Alaskan bog blueberry did not alter lifespan in OW13 strain of C. elegans. (A) Representative survival curves for animals treated with crude extract of blueberries (0, 100, 200 and 400 μg/ml) from larval L4 stage. There was no significant difference in lifespan extension (p > 0.05; Kaplan–Meier log-rank test) among the groups. Each experiment was repeated at least three times (n = 44 animals per treatment). (B) Representative survival curves for animals treated with RNA interference treatments (L4440 and sir-2.1) and crude extract of blueberries/BB (0 and 400 μg/ml) from larval L4 stage. There was no significant difference in lifespan extension (p > 0.05; Kaplan–Meier log-rank test) among the groups. Each experiment was repeated at least three times (n = 44 animals per treatment).

Figure 7

Alaskan bog blueberry and/or RNA interference treatments did not influence total fecundity in OW13 strain of C. elegans. (A) Graphical representation of total fecundity of the OW13 animals fed on different concentrations of Alaskan bog blueberry crude extract (0, 100, 200 and 400 μg/ml) from larval L4 stage. The data represent the mean ± SEM (n = 10 animals per group) with no significant differences among the control and treatments, p > 0.05. Each experiment was repeated three times. (B) Graphical representation of total fecundity of the OW13 animals fed on different genetic RNA interference treatments (L4440 and sir-2.1) and concentrations of Alaskan blueberry crude extract (0 and 400 μg/ml). The data represent the mean ± SEM (n = 10 animals per group) with no significant differences between the control and treatments, p > 0.05. Each experiment was repeated three times.

Figure 8

Alaskan bog blueberry increased lipid content by a marginal increase in reactive oxygen species in OW13 strain of C. elegans. (A) Graphical representation for fluorescence intensity for Nile red staining of day 7 wild-type N2 (control) and OW13 animals fed Alaskan bog blueberry extract (0 and 400 μg/ml) from larval L3 stage. The data represent the mean ± SEM (n = 20–25 animals per group) with significant differences between the control and treatments at ***p < 0.001. Each experiment was repeated at least three times. (B) Representative confocal images of the intestine of day 7 wild-type N2 (control) and OW13 animals fed Alaskan bog blueberry extract (0 and 400 μg/ml), magnification 20X and scale bar 50 μm. (C) The change in endogenous ROS was measured by DCF-DA assay at day 7 of adulthood after treatment with crude extract of blueberries (0 and 400 μg/ml).
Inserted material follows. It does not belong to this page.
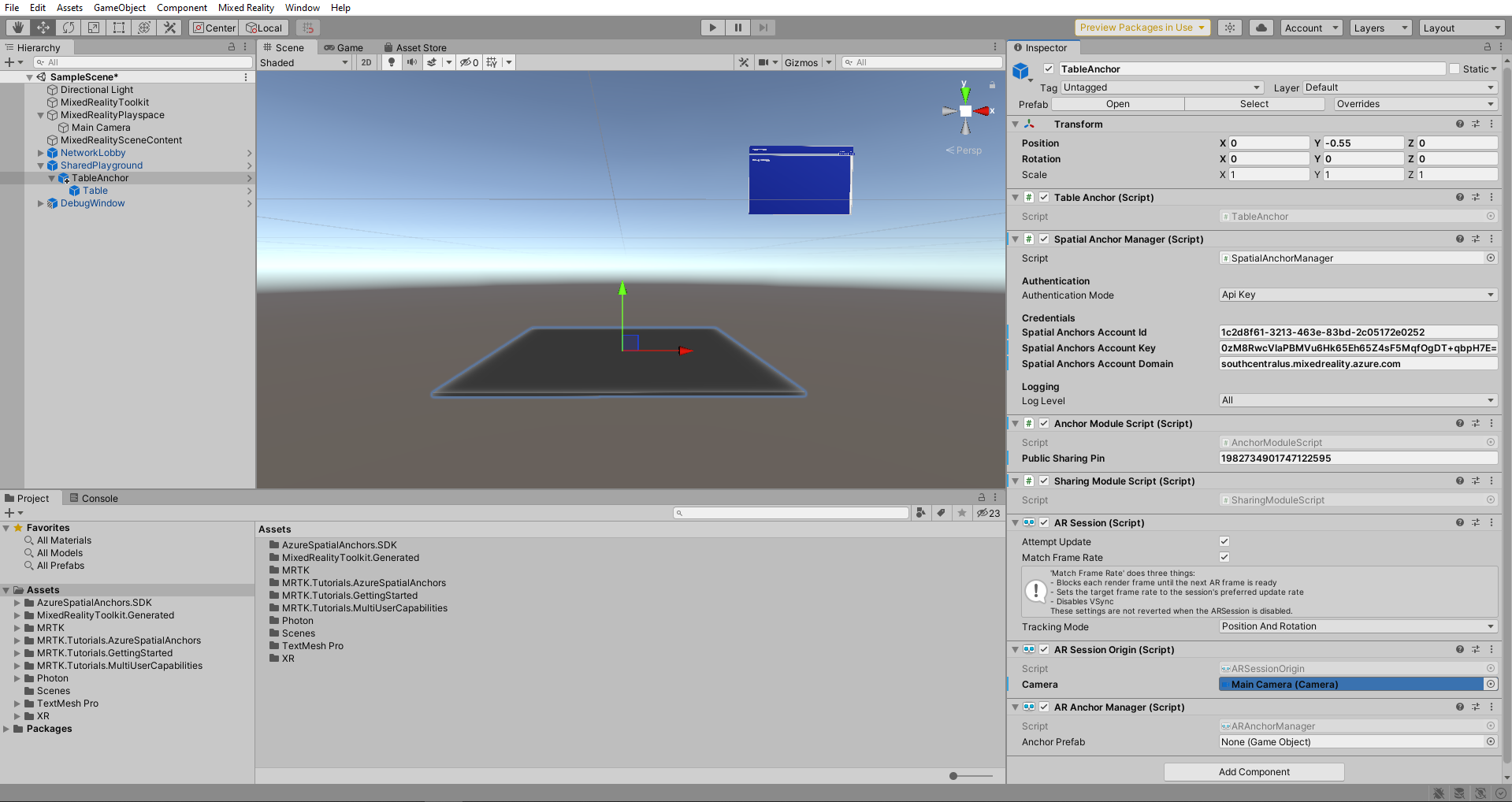Open the Layout dropdown

tap(1462, 27)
Bars represent mean ± SEM of each replicate, with three technical replicates for the DCF-DA assay. #p = 0.07.

Figure 9

Alaskan bog blueberry extract reduced the gene expression of sir-2.1 in OW13 strain of C. elegans. qPCR analysis of mRNA levels of sir-2.1, daf-16 and cep-1 (400 μg/ml of crude blueberry or BB extract) in day 7 OW13 animals. qPCR reactions were run in triplicates for each gene. Each experiment was repeated at least three times. The data represent the mean ± SEM at **p < 0.01 and ***P < 0.001.